提供テキスト

無秩序・無法地帯 修羅の魔都OSAKA?・・・『初代熱血硬派くにおくん』

無秩序・無法地帯 修羅の魔都OSAKA?・・・『初代熱血硬派くにおくん』

くにおくんシリーズ、ダウンタウンシリーズで有名な今は亡きテクノスジャパンのスーパーファミコン一作目、「初代熱血硬派くにおくん」。 ベルトアクションジャンルのプロトタイプを担う本シリーズ。そんなシリーズにRPG要素を加えた本作は、くにおくんシリーズの特徴の怒涛の仁義なき理不尽さと2人プレイの爽快感も健在にアツいストーリーと多くのバグと異常な世界感は当時の子供たちに一体感と絶望感・苛立ちを与え、このゲーム中のセリフを彷彿とさせただろう。 「ええどきょう してるやんけ」

課題
[1] 『初代熱血硬派くにおくん』の紹介文によると、当時の子供たちに一体感と絶望感・苛立ちを与えたのは、本作のどんな点ですか?
[2] 『初代熱血硬派くにおくん』の紹介文の続きを書いてもらえますか?

提供データ
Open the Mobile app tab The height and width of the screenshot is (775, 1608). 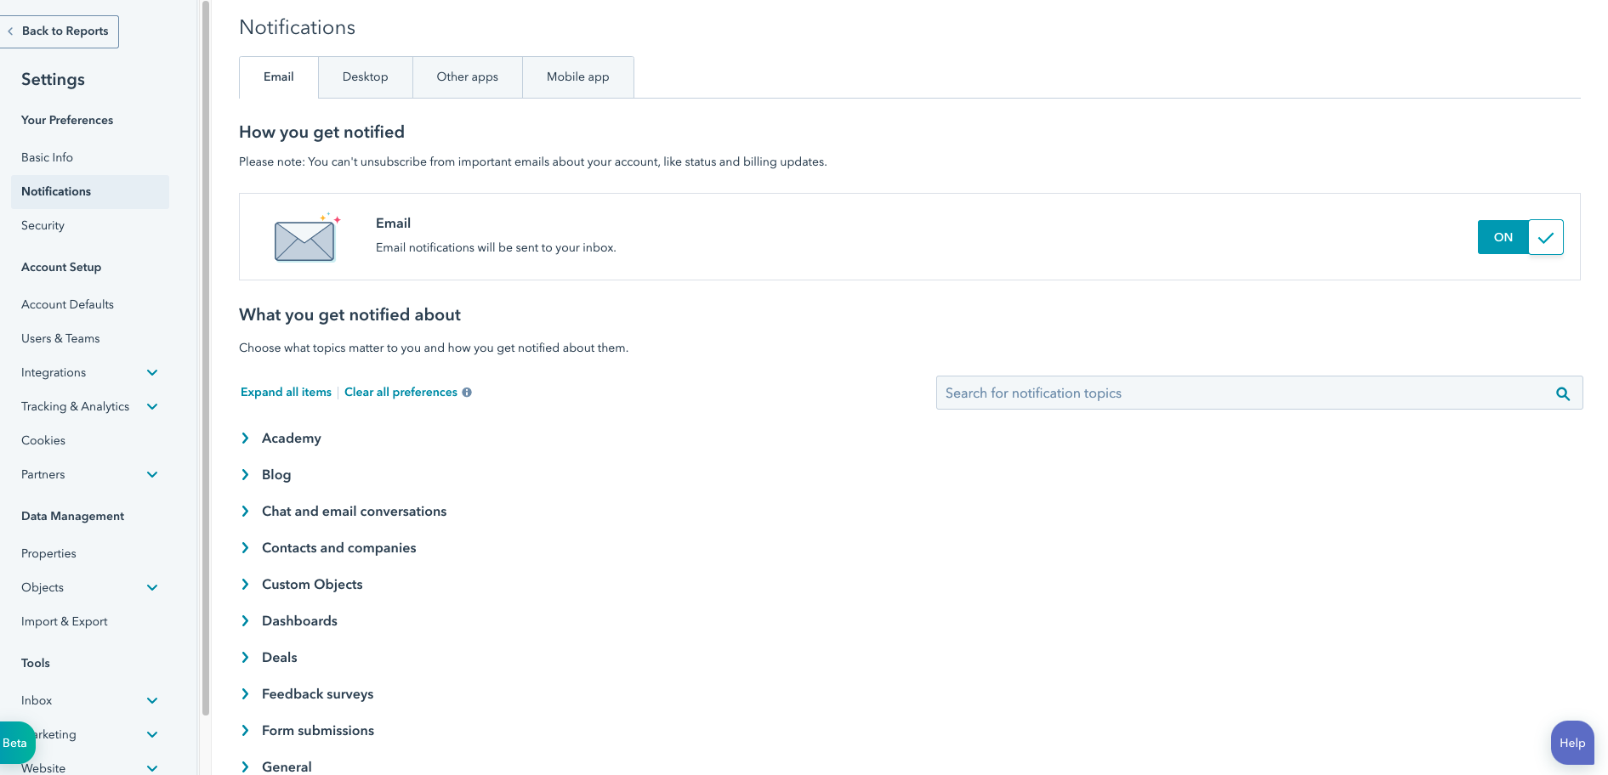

回答
[1] アツいストーリー、多くのバグ、そして異常な世界感です。

[2]
ジャンル	アクションロールプレイングゲーム
対応機種	スーパーファミコン
開発・販売元	テクノスジャパン
シリーズ	くにおくんシリーズ
人数	1 - 2人
発売日	1992年8月7日

初代熱血硬派くにおくん

ストーリー

舞台は大阪。くにおくんシリーズでお馴染みの主人公くにおとりき、熱血高校一同が修学旅行で大阪を訪れるが、大阪では暴力で全国制覇を目論む大阪連合とそれを阻止する大阪同盟の二つの勢力の抗争が勃発しており、くにおとりきはその抗争に巻き込まれていってしまう。
と言ったストーリーになっており、ストーリー自体はシリアスが濃く、通天閣で大人数相手に大立ち回りを繰り広げるなど、熱いシュチュエーションも存在する。

プレイヤーの操作するキャラクター。タイトルにも名前が入っている事から分かる通り主人公であり、シリーズの主人公でもある。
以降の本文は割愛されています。